Required action
The lines to find are those in the entries that hold the word "blue"; copy every one of them.

(Pixel coordinate grounding data)
------------
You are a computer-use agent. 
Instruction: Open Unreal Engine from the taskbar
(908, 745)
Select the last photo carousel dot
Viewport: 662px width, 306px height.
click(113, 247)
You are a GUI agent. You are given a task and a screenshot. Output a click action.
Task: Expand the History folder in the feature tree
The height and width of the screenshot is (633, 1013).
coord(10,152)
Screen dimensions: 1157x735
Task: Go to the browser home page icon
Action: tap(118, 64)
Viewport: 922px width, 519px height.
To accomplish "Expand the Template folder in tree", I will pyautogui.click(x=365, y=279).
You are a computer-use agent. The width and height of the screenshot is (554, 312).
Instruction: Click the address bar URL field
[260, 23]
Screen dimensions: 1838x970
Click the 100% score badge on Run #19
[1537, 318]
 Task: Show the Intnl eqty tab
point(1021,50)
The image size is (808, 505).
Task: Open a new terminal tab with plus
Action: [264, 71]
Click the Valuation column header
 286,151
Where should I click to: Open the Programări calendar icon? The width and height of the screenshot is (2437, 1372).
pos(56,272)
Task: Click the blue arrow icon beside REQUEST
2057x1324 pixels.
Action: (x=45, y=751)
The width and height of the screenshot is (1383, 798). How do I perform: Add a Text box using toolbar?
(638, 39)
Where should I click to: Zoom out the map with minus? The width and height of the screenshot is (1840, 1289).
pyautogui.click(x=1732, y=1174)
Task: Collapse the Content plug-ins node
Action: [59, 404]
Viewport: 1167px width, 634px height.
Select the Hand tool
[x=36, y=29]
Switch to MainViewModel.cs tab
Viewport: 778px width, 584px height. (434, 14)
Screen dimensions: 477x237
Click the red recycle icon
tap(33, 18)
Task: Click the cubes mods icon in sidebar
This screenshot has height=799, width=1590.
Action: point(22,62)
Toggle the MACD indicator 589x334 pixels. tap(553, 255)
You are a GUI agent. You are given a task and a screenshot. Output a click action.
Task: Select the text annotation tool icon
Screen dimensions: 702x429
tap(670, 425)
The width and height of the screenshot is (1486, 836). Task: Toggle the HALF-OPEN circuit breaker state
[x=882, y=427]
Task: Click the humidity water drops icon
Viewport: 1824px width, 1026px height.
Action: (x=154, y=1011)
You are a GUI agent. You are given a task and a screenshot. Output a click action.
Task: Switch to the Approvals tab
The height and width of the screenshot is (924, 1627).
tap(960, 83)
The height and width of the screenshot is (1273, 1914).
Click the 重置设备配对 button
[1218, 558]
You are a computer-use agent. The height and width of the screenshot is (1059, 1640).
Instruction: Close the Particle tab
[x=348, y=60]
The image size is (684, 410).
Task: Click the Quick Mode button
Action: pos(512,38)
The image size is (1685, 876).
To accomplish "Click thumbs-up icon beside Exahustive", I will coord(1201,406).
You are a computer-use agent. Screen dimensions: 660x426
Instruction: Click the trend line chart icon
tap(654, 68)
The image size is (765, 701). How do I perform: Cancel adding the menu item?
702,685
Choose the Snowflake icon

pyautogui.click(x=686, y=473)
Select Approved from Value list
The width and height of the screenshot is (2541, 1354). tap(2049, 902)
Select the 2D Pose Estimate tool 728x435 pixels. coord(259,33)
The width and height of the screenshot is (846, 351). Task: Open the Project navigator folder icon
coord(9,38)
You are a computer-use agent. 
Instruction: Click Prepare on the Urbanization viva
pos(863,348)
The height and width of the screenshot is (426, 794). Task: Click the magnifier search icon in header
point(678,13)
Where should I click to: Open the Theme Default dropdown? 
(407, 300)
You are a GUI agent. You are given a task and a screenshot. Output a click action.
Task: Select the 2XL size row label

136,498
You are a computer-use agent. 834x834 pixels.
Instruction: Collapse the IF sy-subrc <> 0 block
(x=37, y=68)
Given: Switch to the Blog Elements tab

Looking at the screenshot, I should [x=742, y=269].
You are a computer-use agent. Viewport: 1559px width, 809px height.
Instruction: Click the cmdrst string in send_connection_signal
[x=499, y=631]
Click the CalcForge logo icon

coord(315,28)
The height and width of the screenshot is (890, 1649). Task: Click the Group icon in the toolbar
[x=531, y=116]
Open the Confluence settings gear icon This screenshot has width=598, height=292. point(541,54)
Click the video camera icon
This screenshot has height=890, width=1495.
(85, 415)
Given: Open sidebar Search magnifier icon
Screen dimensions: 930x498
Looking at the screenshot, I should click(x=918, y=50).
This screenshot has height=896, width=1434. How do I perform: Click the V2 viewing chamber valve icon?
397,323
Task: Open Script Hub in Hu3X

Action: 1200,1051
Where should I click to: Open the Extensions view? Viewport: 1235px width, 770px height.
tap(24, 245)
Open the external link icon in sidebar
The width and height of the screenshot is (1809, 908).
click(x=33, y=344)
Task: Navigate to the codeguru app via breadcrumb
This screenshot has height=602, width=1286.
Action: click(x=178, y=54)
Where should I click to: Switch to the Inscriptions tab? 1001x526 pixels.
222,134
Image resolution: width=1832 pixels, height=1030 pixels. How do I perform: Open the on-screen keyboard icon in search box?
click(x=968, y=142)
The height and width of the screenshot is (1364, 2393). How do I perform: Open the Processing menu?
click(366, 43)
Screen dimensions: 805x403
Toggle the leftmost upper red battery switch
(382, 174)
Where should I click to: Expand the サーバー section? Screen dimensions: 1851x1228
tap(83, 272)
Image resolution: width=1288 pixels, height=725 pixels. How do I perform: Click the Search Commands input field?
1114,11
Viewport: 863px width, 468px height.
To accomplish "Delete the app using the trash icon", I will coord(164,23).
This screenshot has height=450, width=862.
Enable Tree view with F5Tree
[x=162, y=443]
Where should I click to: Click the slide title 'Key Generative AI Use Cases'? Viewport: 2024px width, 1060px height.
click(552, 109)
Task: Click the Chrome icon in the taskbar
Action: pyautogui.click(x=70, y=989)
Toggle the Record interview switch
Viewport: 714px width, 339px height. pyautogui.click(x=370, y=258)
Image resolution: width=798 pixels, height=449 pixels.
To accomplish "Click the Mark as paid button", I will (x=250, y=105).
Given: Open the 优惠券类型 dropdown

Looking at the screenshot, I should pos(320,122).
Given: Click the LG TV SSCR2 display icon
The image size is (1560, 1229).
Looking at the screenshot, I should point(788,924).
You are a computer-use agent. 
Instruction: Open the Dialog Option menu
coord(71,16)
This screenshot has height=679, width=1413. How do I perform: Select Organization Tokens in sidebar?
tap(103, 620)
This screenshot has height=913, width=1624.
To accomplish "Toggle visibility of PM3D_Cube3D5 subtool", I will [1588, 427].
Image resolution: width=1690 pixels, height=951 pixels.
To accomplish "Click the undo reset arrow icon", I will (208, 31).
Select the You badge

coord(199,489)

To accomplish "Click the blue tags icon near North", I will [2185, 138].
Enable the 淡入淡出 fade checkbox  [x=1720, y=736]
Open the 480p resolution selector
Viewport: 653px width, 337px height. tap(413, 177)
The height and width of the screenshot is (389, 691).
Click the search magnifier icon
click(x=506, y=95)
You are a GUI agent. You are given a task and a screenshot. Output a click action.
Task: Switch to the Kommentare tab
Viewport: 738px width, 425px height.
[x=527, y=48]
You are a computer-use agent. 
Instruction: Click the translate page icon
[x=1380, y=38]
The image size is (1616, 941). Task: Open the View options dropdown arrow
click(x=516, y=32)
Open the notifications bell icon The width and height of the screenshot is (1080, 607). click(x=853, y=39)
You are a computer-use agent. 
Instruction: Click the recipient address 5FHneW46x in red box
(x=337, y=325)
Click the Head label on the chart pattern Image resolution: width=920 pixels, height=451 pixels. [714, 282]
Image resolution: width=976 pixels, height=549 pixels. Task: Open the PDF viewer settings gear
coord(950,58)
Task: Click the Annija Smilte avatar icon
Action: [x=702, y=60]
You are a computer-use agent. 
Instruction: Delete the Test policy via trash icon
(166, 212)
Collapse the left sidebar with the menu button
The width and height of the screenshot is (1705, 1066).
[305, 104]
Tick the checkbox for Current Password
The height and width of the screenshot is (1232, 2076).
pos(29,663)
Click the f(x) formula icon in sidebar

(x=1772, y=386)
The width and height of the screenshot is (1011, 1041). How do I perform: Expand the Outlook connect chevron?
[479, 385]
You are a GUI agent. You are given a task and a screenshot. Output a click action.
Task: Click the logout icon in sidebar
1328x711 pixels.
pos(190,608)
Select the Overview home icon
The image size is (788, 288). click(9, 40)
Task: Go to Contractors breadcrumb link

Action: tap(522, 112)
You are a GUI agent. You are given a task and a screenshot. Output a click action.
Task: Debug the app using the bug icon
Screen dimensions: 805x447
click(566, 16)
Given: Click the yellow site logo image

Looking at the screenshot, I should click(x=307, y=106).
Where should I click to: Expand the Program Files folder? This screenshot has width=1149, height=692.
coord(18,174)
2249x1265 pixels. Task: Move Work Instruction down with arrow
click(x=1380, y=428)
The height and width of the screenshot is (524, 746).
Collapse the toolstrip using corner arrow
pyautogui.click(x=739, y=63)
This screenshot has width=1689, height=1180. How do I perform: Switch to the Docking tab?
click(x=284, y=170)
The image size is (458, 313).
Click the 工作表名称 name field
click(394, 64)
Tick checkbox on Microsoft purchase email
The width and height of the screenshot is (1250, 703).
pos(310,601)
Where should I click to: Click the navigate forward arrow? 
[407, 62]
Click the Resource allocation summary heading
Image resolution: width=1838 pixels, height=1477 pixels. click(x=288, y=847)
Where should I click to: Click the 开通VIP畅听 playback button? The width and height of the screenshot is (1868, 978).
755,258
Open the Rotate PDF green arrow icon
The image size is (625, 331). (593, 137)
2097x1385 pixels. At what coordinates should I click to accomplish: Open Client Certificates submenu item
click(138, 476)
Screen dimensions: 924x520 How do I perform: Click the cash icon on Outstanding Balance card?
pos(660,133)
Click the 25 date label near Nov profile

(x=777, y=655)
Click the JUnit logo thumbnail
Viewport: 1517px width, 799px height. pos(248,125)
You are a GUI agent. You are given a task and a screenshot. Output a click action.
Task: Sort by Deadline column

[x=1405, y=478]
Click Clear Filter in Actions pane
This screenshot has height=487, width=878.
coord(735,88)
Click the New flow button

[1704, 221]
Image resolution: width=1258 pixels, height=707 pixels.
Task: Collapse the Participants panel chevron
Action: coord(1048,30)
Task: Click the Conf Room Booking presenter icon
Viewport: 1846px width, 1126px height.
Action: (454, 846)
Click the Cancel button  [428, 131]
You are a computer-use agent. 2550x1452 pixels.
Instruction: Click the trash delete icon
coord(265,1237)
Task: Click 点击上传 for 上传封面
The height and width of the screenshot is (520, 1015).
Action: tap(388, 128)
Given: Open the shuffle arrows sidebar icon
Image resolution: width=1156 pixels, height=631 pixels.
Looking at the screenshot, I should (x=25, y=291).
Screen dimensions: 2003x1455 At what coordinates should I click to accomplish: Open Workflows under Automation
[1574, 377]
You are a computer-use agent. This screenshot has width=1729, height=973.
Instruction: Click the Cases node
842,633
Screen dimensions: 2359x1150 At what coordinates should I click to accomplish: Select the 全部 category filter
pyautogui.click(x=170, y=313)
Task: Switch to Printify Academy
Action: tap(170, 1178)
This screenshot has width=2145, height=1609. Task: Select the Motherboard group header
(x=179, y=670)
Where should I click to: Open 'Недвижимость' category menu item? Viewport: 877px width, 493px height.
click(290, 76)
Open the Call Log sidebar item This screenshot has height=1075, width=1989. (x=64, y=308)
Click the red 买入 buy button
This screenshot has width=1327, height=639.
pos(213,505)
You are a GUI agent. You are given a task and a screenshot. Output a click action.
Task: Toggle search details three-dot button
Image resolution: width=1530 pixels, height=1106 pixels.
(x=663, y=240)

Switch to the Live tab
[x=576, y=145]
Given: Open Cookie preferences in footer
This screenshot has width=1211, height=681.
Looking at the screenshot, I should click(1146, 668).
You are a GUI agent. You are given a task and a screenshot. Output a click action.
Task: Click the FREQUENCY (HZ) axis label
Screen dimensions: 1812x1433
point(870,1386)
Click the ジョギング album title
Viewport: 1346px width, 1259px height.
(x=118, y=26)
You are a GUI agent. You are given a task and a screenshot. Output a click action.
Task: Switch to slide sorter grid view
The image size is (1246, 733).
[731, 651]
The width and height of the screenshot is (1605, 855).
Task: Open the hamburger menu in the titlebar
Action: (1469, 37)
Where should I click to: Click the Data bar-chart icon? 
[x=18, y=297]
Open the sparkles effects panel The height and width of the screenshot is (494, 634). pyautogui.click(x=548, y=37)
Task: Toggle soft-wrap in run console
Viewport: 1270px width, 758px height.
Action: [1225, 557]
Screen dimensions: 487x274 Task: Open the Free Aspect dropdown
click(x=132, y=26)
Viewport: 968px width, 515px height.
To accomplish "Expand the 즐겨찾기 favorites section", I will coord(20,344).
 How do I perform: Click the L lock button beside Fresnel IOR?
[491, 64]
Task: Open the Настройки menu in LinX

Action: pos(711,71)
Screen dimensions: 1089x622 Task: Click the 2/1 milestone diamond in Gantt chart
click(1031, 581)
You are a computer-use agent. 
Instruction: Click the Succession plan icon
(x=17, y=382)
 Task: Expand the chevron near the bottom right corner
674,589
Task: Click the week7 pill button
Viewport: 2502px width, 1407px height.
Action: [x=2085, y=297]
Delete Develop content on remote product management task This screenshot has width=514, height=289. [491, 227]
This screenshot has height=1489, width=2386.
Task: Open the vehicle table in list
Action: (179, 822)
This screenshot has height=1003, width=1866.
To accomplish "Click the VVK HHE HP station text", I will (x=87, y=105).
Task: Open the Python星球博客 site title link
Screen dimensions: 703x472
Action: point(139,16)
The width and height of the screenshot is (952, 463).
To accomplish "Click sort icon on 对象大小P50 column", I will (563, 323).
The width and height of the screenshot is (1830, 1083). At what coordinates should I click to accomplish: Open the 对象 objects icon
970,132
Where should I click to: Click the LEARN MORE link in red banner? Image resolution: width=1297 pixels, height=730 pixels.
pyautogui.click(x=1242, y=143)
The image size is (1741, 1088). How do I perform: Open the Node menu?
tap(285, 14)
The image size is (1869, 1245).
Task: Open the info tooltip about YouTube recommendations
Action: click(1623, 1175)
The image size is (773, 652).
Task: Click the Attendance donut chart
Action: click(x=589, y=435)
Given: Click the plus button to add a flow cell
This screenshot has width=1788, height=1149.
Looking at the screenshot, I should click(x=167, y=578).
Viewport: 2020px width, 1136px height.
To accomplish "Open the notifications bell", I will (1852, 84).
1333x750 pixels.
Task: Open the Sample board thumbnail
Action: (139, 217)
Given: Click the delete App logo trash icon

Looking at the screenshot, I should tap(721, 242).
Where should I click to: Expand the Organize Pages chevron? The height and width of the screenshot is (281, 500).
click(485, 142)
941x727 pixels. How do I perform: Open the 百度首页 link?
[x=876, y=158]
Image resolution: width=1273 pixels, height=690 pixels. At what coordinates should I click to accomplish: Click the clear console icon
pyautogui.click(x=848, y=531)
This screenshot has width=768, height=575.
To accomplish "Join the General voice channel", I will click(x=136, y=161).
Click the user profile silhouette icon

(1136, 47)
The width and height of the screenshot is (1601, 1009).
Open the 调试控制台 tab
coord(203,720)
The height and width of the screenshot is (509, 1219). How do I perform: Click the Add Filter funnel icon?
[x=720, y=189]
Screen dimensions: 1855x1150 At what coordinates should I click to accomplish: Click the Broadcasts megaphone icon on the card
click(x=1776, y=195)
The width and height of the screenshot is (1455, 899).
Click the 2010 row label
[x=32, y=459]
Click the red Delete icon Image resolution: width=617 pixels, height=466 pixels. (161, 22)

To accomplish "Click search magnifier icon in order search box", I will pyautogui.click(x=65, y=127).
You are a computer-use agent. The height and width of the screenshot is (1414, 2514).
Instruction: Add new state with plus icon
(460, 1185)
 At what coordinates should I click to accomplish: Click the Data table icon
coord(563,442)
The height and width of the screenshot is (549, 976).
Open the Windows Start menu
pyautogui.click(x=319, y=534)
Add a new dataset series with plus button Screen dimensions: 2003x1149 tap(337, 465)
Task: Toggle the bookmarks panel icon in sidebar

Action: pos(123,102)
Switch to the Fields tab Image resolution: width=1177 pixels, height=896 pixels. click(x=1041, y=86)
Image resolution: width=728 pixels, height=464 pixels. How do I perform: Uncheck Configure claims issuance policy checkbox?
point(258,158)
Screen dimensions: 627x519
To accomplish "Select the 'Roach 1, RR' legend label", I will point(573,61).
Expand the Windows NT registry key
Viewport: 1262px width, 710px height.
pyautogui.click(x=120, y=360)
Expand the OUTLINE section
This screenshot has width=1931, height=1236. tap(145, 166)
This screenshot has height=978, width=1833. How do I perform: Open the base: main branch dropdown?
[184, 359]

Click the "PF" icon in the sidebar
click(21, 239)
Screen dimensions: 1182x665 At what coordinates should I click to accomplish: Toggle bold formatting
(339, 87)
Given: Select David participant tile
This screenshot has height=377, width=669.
------------
Exercise answer
Task: Click the blue arrow icon beside REQUEST
To accomplish "Click the blue tags icon near North", I will [2185, 138].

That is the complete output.